Given request — Copy out the following entries verbatim, keeping every line as it appears.

Listed entries —

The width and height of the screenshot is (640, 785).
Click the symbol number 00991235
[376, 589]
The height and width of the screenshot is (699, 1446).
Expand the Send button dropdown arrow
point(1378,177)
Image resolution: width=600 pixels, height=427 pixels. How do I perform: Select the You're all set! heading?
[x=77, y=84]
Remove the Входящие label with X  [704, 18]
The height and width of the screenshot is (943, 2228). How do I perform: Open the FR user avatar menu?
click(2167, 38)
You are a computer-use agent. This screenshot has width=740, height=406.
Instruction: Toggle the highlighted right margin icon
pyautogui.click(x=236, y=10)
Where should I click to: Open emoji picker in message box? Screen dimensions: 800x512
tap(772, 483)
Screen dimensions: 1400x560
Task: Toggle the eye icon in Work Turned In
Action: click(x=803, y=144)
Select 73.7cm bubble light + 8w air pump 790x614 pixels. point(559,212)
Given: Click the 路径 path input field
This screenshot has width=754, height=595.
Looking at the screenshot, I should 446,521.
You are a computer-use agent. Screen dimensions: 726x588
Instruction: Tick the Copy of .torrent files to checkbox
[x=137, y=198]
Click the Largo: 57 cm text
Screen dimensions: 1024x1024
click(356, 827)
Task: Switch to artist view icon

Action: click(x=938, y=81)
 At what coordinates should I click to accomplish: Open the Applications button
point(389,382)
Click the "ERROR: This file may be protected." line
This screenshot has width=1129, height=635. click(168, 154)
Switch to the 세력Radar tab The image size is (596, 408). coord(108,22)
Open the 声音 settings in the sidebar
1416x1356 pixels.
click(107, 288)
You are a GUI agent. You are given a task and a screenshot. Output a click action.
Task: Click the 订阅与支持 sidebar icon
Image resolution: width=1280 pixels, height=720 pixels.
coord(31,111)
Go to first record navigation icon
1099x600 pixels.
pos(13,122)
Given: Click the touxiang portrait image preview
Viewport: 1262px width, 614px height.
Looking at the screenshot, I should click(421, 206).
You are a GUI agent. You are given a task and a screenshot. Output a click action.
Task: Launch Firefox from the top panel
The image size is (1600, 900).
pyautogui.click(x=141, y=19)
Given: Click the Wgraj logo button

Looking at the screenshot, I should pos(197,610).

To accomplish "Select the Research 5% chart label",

Answer for the task —
The width and height of the screenshot is (640, 785).
Click the symbol number 00991235
[376, 589]
The height and width of the screenshot is (699, 1446).
Expand the Send button dropdown arrow
point(1378,177)
Image resolution: width=600 pixels, height=427 pixels. How do I perform: Select the You're all set! heading?
[x=77, y=84]
Remove the Входящие label with X  [704, 18]
The height and width of the screenshot is (943, 2228). How do I perform: Open the FR user avatar menu?
click(2167, 38)
You are a computer-use agent. This screenshot has width=740, height=406.
Instruction: Toggle the highlighted right margin icon
pyautogui.click(x=236, y=10)
Where should I click to: Open emoji picker in message box? Screen dimensions: 800x512
tap(772, 483)
Screen dimensions: 1400x560
Task: Toggle the eye icon in Work Turned In
Action: click(x=803, y=144)
Select 73.7cm bubble light + 8w air pump 790x614 pixels. point(559,212)
Given: Click the 路径 path input field
This screenshot has width=754, height=595.
Looking at the screenshot, I should 446,521.
You are a computer-use agent. Screen dimensions: 726x588
Instruction: Tick the Copy of .torrent files to checkbox
[x=137, y=198]
Click the Largo: 57 cm text
Screen dimensions: 1024x1024
click(356, 827)
Task: Switch to artist view icon

Action: click(x=938, y=81)
 At what coordinates should I click to accomplish: Open the Applications button
point(389,382)
Click the "ERROR: This file may be protected." line
This screenshot has width=1129, height=635. click(168, 154)
Switch to the 세력Radar tab The image size is (596, 408). coord(108,22)
Open the 声音 settings in the sidebar
1416x1356 pixels.
click(107, 288)
You are a GUI agent. You are given a task and a screenshot. Output a click action.
Task: Click the 订阅与支持 sidebar icon
Image resolution: width=1280 pixels, height=720 pixels.
coord(31,111)
Go to first record navigation icon
1099x600 pixels.
pos(13,122)
Given: Click the touxiang portrait image preview
Viewport: 1262px width, 614px height.
Looking at the screenshot, I should click(421, 206).
You are a GUI agent. You are given a task and a screenshot. Output a click action.
Task: Launch Firefox from the top panel
The image size is (1600, 900).
pyautogui.click(x=141, y=19)
Given: Click the Wgraj logo button

Looking at the screenshot, I should pos(197,610).

To accomplish "Select the Research 5% chart label",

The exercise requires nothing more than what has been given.